● **What is asked**: Copy the following records line for line, without any changes.

(Text and item location entries)

● ● ●

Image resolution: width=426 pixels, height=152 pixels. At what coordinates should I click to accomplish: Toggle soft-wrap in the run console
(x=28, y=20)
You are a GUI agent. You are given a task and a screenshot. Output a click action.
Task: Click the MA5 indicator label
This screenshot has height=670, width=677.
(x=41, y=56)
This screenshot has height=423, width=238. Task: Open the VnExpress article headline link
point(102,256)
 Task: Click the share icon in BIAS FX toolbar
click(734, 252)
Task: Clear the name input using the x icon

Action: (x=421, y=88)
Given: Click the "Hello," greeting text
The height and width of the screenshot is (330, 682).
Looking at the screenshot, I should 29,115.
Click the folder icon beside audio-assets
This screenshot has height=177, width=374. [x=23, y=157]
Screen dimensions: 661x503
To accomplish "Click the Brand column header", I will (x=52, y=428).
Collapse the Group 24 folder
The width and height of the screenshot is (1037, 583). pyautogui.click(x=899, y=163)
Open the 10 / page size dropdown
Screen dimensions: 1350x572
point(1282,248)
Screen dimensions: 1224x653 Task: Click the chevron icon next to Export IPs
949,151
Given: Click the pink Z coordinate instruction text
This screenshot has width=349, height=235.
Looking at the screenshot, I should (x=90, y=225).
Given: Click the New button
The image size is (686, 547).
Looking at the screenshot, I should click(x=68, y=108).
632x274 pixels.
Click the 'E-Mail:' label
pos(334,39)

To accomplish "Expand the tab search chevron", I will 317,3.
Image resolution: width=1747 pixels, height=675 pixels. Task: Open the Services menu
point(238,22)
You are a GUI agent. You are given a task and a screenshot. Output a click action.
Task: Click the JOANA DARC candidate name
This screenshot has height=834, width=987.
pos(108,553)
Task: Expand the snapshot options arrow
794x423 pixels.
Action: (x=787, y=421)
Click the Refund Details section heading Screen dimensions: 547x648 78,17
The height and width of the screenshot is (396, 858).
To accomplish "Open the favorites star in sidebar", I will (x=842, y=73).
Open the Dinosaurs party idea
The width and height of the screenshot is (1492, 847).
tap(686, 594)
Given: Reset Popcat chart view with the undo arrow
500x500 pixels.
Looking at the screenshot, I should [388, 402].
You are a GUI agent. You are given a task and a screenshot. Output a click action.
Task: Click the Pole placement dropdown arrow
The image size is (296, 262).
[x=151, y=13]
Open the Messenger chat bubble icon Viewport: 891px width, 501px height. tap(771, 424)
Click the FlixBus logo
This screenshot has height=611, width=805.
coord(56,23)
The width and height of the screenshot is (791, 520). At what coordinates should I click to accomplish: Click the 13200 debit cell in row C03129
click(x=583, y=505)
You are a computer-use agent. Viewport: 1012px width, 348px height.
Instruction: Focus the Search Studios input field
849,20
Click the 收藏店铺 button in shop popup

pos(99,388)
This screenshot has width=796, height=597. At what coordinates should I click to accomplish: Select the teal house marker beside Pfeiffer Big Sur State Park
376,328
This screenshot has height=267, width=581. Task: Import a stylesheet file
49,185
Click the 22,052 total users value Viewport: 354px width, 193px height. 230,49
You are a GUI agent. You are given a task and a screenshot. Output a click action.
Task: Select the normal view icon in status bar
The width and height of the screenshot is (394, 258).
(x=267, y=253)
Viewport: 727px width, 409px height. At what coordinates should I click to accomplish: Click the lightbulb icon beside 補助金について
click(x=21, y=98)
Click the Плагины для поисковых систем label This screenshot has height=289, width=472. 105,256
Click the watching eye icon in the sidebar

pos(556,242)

● ● ●

● **The completed task**:
Image resolution: width=426 pixels, height=152 pixels. At what coordinates should I click to accomplish: Toggle soft-wrap in the run console
(x=28, y=20)
You are a GUI agent. You are given a task and a screenshot. Output a click action.
Task: Click the MA5 indicator label
This screenshot has height=670, width=677.
(x=41, y=56)
This screenshot has height=423, width=238. Task: Open the VnExpress article headline link
point(102,256)
 Task: Click the share icon in BIAS FX toolbar
click(734, 252)
Task: Clear the name input using the x icon

Action: (x=421, y=88)
Given: Click the "Hello," greeting text
The height and width of the screenshot is (330, 682).
Looking at the screenshot, I should 29,115.
Click the folder icon beside audio-assets
This screenshot has height=177, width=374. [x=23, y=157]
Screen dimensions: 661x503
To accomplish "Click the Brand column header", I will (x=52, y=428).
Collapse the Group 24 folder
The width and height of the screenshot is (1037, 583). pyautogui.click(x=899, y=163)
Open the 10 / page size dropdown
Screen dimensions: 1350x572
point(1282,248)
Screen dimensions: 1224x653 Task: Click the chevron icon next to Export IPs
949,151
Given: Click the pink Z coordinate instruction text
This screenshot has width=349, height=235.
Looking at the screenshot, I should (x=90, y=225).
Given: Click the New button
The image size is (686, 547).
Looking at the screenshot, I should click(x=68, y=108).
632x274 pixels.
Click the 'E-Mail:' label
pos(334,39)

To accomplish "Expand the tab search chevron", I will 317,3.
Image resolution: width=1747 pixels, height=675 pixels. Task: Open the Services menu
point(238,22)
You are a GUI agent. You are given a task and a screenshot. Output a click action.
Task: Click the JOANA DARC candidate name
This screenshot has height=834, width=987.
pos(108,553)
Task: Expand the snapshot options arrow
794x423 pixels.
Action: (x=787, y=421)
Click the Refund Details section heading Screen dimensions: 547x648 78,17
The height and width of the screenshot is (396, 858).
To accomplish "Open the favorites star in sidebar", I will (x=842, y=73).
Open the Dinosaurs party idea
The width and height of the screenshot is (1492, 847).
tap(686, 594)
Given: Reset Popcat chart view with the undo arrow
500x500 pixels.
Looking at the screenshot, I should [388, 402].
You are a GUI agent. You are given a task and a screenshot. Output a click action.
Task: Click the Pole placement dropdown arrow
The image size is (296, 262).
[x=151, y=13]
Open the Messenger chat bubble icon Viewport: 891px width, 501px height. tap(771, 424)
Click the FlixBus logo
This screenshot has height=611, width=805.
coord(56,23)
The width and height of the screenshot is (791, 520). At what coordinates should I click to accomplish: Click the 13200 debit cell in row C03129
click(x=583, y=505)
You are a computer-use agent. Viewport: 1012px width, 348px height.
Instruction: Focus the Search Studios input field
849,20
Click the 收藏店铺 button in shop popup

pos(99,388)
This screenshot has width=796, height=597. At what coordinates should I click to accomplish: Select the teal house marker beside Pfeiffer Big Sur State Park
376,328
This screenshot has height=267, width=581. Task: Import a stylesheet file
49,185
Click the 22,052 total users value Viewport: 354px width, 193px height. 230,49
You are a GUI agent. You are given a task and a screenshot. Output a click action.
Task: Select the normal view icon in status bar
The width and height of the screenshot is (394, 258).
(x=267, y=253)
Viewport: 727px width, 409px height. At what coordinates should I click to accomplish: Click the lightbulb icon beside 補助金について
click(x=21, y=98)
Click the Плагины для поисковых систем label This screenshot has height=289, width=472. 105,256
Click the watching eye icon in the sidebar

pos(556,242)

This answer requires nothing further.